Rosi juga mengatakan hanya mengerjakan perintah. Untuk jobdesk atau aturan kerja selama bekerja di PT ATU, ia mengaku sejak masuk kerja tidak pernah diberi tahu. Selama kerja, ia hanya bekerja sesuai perintah atasannya.
Hingga akhirnya ada laporan ke Polres Pekalongan Kota, Rosi merasa syok. Saat itu, ia mendapat tekanan dari pimpinannya agar tidak menyebut nama kapten Agus Pujo dan Ahmad Zaenuri.
"Saya dipaksa untuk bilang seperti itu, dipaksa pak Rondhi direktur. Sebelum BAP Pertama," tutur Rosi di depan majelis hakim.
Ia bahkan dijanjikan mendapat pendampingan, tapi tidak ada.
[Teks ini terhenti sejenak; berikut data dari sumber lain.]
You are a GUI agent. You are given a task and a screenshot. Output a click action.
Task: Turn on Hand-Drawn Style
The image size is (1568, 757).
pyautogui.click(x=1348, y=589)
Bahkan ada utusan PT ATU yang datang ke Rutan untuk memaksanya mengaku bahwa perbuatan itu dilakukan sendiri.
Hingga akhirnya, Rosi sadar dikorbankan dan membuat pernyataan tambahan dalam BAP. Ia mengungkapkan bahwa mengalami tekanan pada BAP pertama.
"Setelah jadi tersangka saya baru cerita ke orangtua. Saya baru sadar kalau dipakake (dikorbankan)," ucapnya sambil menangis.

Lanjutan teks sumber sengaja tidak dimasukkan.